**WHAT THE TASK ASKS:** Count the lines in the items below that contain the word "Switch" and give only that number.

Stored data
****
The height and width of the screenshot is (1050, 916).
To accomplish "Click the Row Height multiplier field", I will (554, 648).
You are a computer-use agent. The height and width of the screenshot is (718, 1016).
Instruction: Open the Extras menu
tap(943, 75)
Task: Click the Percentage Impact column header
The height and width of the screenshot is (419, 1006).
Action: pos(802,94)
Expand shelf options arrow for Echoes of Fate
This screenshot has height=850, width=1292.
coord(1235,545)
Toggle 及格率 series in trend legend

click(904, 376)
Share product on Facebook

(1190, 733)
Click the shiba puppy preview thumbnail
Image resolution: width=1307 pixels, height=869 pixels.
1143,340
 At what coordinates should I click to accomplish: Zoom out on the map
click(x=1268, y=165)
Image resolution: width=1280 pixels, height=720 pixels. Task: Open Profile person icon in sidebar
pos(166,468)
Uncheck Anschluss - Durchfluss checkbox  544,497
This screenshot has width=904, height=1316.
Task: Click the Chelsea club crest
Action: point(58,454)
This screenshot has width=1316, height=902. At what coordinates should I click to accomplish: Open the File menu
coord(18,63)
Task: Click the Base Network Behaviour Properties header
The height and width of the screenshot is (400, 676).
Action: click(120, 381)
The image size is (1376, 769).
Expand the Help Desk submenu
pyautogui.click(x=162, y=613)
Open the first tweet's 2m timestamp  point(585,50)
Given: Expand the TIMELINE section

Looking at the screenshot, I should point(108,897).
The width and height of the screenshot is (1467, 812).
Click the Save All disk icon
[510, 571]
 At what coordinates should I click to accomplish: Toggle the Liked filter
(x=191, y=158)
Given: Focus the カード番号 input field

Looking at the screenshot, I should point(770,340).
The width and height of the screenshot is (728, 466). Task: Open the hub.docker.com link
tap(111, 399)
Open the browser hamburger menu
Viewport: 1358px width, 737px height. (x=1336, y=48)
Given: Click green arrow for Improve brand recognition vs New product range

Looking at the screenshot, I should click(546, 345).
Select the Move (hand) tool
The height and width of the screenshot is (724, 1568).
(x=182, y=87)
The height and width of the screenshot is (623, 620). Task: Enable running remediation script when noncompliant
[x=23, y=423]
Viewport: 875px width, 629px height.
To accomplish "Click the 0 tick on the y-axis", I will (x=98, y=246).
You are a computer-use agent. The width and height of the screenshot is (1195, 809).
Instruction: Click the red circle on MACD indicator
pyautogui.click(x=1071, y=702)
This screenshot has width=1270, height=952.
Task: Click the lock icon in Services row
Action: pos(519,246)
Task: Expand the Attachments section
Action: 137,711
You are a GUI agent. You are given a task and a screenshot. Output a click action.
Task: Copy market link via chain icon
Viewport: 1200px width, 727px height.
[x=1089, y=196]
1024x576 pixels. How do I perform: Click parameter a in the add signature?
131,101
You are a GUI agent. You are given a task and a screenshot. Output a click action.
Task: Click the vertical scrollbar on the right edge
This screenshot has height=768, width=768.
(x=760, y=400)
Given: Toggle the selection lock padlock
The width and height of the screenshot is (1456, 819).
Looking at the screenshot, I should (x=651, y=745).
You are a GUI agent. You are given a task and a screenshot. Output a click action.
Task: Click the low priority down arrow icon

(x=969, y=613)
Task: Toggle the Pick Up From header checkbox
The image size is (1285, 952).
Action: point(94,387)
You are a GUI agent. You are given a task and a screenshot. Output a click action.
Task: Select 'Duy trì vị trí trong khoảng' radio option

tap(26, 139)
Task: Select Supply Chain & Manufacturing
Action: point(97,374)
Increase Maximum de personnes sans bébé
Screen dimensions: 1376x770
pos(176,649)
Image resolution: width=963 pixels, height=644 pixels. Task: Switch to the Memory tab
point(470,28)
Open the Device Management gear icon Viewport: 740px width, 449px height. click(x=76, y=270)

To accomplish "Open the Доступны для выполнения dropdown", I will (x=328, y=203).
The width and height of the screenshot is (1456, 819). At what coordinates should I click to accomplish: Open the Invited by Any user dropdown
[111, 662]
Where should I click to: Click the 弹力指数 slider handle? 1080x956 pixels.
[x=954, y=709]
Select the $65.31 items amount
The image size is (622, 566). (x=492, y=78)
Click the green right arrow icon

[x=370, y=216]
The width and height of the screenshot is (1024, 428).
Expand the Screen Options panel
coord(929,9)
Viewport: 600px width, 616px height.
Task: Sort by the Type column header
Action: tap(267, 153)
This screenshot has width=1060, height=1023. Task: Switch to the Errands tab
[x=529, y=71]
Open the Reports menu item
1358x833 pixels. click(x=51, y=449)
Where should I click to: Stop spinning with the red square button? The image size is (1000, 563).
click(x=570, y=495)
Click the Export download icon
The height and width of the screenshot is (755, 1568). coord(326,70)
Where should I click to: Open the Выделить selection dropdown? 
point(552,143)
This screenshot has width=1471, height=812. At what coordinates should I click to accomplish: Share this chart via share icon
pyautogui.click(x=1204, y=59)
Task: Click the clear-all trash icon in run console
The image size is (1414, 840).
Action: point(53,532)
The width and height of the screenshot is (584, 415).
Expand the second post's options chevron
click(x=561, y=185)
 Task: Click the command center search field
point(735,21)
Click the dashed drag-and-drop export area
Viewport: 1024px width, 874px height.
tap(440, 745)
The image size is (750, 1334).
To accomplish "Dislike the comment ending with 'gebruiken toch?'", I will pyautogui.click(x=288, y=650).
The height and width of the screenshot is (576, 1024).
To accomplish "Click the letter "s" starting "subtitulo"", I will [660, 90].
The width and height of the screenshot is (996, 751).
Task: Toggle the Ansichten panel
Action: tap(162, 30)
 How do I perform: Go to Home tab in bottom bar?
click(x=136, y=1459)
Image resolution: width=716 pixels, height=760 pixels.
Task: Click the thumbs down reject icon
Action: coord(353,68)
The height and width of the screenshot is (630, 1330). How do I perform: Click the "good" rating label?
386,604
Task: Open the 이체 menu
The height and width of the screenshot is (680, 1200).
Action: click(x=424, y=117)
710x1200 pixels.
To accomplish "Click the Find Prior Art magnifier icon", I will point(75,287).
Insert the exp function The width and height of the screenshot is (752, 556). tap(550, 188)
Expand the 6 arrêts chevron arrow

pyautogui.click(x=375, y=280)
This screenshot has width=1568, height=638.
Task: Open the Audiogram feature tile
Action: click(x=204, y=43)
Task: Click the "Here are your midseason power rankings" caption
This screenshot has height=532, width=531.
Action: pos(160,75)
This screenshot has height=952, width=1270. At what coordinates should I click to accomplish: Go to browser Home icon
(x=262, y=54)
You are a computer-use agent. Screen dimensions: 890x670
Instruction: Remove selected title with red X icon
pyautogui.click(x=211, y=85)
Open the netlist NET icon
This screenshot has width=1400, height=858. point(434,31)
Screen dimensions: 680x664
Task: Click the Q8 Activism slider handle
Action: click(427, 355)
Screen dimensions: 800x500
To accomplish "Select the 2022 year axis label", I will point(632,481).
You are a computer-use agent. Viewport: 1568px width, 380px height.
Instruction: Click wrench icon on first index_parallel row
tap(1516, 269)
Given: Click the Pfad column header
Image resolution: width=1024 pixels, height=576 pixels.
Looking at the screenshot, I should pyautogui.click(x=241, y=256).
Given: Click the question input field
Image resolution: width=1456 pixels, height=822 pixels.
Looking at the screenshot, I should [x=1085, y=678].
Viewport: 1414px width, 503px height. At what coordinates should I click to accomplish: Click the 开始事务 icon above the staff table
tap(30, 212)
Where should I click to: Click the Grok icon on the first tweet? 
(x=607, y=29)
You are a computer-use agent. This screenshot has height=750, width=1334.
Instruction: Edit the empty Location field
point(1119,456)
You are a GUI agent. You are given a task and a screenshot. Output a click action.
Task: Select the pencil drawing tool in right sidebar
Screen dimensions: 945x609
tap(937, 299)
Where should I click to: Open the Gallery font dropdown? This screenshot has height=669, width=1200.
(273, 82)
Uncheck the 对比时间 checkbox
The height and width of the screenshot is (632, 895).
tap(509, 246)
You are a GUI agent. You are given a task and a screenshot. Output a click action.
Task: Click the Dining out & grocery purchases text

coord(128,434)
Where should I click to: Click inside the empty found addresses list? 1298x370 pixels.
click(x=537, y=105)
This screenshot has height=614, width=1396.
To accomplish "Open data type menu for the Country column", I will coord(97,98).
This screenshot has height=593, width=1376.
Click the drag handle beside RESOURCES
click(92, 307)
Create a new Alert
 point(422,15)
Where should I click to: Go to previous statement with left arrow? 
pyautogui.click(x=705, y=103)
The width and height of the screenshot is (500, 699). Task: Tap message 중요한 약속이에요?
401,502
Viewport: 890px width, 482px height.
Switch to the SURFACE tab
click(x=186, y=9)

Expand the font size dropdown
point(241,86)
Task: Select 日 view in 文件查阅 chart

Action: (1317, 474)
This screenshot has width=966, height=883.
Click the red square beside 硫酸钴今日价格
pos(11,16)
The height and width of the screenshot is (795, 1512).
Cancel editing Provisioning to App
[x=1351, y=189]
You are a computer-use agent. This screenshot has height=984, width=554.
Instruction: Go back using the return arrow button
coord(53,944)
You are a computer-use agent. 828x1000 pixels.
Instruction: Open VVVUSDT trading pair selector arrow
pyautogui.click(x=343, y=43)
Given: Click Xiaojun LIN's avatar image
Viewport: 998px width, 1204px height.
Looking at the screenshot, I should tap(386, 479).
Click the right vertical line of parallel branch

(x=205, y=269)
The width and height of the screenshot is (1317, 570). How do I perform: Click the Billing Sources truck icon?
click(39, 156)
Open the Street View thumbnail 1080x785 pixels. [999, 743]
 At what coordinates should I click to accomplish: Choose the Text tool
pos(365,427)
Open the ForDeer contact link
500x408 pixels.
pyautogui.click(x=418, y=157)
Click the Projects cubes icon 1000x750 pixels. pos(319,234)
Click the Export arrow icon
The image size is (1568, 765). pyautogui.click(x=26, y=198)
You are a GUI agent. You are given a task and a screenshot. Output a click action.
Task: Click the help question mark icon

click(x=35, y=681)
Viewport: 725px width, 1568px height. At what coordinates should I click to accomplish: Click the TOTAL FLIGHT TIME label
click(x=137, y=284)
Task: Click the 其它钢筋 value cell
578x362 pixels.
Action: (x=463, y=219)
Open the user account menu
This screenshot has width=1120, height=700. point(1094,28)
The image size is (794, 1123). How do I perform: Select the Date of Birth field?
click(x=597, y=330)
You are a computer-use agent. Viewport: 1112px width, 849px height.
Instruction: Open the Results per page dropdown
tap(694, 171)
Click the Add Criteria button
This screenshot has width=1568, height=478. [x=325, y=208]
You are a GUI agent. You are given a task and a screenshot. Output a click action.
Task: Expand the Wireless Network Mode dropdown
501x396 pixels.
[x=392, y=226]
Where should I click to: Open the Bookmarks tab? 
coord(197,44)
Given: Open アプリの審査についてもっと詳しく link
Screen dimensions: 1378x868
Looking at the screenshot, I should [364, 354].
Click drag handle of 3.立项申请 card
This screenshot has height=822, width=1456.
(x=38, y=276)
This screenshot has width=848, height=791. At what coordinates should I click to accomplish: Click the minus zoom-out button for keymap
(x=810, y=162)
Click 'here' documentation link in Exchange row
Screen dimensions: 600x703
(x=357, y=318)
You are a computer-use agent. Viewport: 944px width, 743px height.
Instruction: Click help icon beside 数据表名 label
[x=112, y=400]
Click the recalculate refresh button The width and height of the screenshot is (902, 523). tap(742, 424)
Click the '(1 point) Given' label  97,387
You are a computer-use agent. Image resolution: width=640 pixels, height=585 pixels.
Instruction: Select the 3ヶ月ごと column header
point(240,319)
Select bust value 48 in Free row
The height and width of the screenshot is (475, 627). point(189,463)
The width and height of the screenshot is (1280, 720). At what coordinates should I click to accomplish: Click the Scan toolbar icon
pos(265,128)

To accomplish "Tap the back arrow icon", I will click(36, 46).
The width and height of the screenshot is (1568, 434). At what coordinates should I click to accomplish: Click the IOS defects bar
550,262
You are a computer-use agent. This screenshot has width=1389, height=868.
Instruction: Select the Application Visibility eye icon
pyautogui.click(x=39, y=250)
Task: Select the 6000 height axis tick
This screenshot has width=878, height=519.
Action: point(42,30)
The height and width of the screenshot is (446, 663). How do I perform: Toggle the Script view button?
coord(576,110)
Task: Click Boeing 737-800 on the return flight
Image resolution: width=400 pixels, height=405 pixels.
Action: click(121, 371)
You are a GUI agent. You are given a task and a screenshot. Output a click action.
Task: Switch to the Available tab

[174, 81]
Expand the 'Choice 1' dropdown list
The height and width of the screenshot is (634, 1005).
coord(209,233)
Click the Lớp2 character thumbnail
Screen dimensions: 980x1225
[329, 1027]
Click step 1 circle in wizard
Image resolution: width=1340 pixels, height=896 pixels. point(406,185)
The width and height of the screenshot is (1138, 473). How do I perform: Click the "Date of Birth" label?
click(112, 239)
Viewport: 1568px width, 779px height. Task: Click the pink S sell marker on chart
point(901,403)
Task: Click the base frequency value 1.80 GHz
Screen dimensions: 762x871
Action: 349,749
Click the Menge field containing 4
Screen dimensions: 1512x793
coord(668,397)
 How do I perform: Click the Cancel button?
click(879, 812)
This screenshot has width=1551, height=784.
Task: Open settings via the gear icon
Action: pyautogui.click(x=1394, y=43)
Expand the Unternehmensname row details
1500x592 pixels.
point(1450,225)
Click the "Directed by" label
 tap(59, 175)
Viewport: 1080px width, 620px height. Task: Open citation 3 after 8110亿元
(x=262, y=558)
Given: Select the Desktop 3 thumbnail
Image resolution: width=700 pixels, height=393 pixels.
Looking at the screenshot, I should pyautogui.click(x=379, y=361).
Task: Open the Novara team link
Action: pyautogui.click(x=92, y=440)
****
**TASK RESPONSE:** 4